In the present study, many transcripts from both species were identified as having similarity to retroelements. Therefore, we studied in more detail FIDEL, the only fully characterized Ty3-gypsy retrotransposon described in allotetraploid peanut (A. hypogaea) and its putative diploid ancestors A. duranensis (A genome) and A. ipaënsis (B genome) . Using qRT-PCR analysis, we observed that FIDEL showed an increased expression ratio in both, A. duranensis roots subjected to gradual water limited stress and A. stenosperma leaves inoculated with fungus, when compared to non-challenged plants. In tobacco and other Solanaceae, drought stress and fungi infection have been described as triggering independent mechanisms of plant defense response and activation of transcription factors and retroelements [71, 73]. In our study, we observed that both biotic and abiotic stresses induced FIDEL or FIDEL-related sequences. However, if the induction of FIDEL represents an activation of some specific FIDEL sequences, FIDEL harboring regions or some more specific response is not known.

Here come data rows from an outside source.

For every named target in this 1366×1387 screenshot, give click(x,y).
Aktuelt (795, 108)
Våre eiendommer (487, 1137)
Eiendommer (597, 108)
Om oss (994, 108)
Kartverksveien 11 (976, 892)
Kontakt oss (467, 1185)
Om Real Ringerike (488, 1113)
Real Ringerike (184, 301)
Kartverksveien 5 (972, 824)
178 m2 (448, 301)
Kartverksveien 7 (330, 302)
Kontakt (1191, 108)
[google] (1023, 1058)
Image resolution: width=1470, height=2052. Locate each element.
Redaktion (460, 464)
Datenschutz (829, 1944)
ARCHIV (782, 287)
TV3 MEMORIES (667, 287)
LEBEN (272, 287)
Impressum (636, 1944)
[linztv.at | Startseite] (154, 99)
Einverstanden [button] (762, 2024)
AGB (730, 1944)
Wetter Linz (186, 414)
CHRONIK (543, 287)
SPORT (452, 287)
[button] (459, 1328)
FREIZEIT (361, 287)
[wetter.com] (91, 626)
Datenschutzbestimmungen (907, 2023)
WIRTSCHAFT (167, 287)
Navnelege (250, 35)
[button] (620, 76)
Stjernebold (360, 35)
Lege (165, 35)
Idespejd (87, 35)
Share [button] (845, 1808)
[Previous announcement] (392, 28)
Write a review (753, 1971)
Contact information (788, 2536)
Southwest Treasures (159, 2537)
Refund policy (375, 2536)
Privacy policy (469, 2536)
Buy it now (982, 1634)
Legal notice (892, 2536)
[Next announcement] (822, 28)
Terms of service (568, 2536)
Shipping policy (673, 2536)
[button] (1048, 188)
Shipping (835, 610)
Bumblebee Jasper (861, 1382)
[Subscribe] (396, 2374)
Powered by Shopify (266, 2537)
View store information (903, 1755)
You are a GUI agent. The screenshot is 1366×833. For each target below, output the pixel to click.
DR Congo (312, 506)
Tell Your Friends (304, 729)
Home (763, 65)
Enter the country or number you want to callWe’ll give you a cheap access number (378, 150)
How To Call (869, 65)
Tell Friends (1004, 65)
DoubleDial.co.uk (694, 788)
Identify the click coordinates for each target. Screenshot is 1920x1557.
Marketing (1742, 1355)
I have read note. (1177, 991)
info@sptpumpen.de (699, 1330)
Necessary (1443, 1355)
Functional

Plants, in response to pathogen effectors, have co-evolved specific cytoplasm resistance R protein receptors which recognize individual pathogen effector molecular signatures and activate a second line of defense known as effector-triggered immunity (ETI) , also previously known as gene-for-gene or race-specific resistance. In contrast to non-specific response (PAMP-triggered immunity-PTI), which will occur in all members of a particular plant species, ETI operates at the intra-specific level, with resistant genotypes possessing the necessary R gene allele . Conservation of motifs within R genes, such as those present within nucleotide-binding site leucine rich repeat domains, have facilitated their characterization in diverse plant taxa. Putative R genes or Resistance Gene Analogs (RGAs) are commonly clustered, as a result of duplication events occurring under diversifying selection. In Arachis, a previous investigation on RGAs content in a number of wild species  showed that from the 78 NBS sequences identified, most fall within legume-specific clades, some of which appear to have undergone extensive copy number expansions. In the present study, all five RGA sequences showed an increase on expression under C. personatum inoculation, when compared to the basal expression in the control samples. This was hardly unexpected, as proteins encoded by disease resistance (R) genes, are mostly constitutively expressed in resistant genotypes, mediating specific molecular recognition of pathogenic microorganisms and triggering signaling cascades that activate defense reactions [76, 77]. A broader characterization of the transcriptional response of a suite of defense genes following stimulation of these R-genes, (i.e. kinases, peroxidases, transcription factors, NPR1) , and the defense pathways that they trigger is being conducted via Illumina deep sequencing. This will allow a better understanding of their contribution to the overall resistance response of A. stenosperma to C. personatum.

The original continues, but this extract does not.